Nothing outside the range is wanted. Repeat exactly the lines below from the one with "The image size is (1024, 789)." through the one with "Image resolution: width=941".

## SUPPLIED MATERIAL

• • • • •

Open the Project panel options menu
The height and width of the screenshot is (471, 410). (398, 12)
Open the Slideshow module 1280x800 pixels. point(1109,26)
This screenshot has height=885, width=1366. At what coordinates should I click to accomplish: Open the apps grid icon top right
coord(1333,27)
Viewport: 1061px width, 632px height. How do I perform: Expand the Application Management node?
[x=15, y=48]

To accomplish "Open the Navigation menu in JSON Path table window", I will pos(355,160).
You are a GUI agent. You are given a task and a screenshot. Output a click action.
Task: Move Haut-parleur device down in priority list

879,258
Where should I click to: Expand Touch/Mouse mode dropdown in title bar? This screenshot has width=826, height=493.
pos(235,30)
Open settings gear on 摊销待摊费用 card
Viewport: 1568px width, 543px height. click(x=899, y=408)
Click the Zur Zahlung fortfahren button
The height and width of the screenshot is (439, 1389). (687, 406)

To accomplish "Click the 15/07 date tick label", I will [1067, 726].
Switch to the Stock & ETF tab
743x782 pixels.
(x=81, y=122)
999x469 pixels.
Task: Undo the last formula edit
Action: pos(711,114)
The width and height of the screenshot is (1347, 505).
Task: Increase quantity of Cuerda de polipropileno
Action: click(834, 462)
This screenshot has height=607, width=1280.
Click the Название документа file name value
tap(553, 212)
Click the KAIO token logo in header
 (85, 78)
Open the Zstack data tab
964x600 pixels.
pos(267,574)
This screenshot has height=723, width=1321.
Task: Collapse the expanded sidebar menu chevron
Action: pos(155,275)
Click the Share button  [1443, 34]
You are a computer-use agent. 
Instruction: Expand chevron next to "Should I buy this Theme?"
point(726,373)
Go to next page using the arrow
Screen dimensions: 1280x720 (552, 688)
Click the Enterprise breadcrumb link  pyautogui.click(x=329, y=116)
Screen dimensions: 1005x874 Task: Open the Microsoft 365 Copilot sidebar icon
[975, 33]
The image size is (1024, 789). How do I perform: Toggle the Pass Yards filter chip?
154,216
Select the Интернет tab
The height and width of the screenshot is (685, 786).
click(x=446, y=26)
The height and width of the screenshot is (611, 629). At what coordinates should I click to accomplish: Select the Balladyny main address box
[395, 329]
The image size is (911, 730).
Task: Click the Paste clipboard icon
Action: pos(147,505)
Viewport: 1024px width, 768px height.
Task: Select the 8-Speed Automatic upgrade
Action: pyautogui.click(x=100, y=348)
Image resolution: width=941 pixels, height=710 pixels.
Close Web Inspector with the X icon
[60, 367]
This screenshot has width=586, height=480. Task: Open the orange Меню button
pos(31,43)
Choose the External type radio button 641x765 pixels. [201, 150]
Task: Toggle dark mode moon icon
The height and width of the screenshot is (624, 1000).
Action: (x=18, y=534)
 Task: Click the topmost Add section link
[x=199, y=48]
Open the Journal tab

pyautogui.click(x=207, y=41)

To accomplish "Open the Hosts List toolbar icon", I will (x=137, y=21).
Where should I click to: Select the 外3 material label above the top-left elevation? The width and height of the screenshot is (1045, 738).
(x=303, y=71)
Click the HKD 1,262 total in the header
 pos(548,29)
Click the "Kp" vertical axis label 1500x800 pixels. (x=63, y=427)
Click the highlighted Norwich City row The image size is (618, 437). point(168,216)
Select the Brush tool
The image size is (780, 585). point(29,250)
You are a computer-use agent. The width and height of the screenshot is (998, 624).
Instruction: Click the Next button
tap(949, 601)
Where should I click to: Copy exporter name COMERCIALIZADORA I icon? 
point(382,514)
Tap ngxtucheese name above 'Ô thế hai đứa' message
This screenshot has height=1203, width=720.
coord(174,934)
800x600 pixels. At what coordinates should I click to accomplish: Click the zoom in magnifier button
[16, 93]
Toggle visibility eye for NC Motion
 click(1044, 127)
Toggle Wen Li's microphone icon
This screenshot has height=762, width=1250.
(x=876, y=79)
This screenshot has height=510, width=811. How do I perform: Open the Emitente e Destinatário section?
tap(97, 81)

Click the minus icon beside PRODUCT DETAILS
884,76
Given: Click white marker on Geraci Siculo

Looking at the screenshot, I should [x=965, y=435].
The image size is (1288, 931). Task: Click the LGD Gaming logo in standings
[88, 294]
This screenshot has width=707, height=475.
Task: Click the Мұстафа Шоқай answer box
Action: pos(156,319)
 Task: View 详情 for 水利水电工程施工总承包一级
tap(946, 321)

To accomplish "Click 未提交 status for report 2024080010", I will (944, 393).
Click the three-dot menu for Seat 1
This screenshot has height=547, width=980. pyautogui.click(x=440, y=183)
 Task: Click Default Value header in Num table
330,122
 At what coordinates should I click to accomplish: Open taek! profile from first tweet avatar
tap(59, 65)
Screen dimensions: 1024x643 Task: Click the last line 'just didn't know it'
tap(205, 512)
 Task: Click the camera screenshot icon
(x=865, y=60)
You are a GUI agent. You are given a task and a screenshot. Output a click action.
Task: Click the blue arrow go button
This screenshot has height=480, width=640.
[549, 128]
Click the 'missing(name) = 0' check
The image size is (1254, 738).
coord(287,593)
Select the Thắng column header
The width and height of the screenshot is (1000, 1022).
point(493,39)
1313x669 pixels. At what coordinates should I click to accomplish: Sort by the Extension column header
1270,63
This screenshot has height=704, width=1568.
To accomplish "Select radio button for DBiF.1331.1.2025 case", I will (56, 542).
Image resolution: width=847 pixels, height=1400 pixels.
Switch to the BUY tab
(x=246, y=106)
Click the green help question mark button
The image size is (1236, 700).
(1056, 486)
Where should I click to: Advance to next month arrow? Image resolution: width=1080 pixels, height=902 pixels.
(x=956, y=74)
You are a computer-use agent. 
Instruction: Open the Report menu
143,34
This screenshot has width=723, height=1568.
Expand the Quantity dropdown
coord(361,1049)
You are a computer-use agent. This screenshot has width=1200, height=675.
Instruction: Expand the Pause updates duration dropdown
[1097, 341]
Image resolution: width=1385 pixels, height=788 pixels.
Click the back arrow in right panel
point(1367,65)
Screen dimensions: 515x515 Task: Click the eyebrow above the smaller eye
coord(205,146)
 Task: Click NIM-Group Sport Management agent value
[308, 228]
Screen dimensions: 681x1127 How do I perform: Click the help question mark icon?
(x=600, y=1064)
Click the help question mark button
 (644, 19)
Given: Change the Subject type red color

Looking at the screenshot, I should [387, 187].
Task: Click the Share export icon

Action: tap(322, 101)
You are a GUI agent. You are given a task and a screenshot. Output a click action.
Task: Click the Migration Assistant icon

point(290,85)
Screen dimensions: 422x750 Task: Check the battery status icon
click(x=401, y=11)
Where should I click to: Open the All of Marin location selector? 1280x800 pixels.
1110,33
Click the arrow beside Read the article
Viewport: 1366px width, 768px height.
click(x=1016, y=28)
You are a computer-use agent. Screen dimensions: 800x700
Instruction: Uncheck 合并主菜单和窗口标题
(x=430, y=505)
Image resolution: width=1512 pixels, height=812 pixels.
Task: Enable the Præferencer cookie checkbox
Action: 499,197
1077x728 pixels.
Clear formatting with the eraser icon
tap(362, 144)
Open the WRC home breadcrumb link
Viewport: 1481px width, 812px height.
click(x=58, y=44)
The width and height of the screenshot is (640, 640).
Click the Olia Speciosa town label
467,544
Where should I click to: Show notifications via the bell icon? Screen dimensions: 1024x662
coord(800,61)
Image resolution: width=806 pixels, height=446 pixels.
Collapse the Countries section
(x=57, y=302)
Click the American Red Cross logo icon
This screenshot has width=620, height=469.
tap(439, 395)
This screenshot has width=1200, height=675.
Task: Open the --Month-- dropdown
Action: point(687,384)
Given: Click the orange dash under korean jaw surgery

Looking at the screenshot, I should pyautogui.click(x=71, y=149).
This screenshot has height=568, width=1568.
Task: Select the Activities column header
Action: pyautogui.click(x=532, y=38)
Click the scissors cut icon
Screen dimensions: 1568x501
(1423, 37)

• • • • •

## YOUR RESPONSE
The image size is (1024, 789). How do I perform: Toggle the Pass Yards filter chip?
154,216
Select the Интернет tab
The height and width of the screenshot is (685, 786).
click(x=446, y=26)
The height and width of the screenshot is (611, 629). At what coordinates should I click to accomplish: Select the Balladyny main address box
[395, 329]
The image size is (911, 730).
Task: Click the Paste clipboard icon
Action: pos(147,505)
Viewport: 1024px width, 768px height.
Task: Select the 8-Speed Automatic upgrade
Action: pyautogui.click(x=100, y=348)
Image resolution: width=941 pixels, height=710 pixels.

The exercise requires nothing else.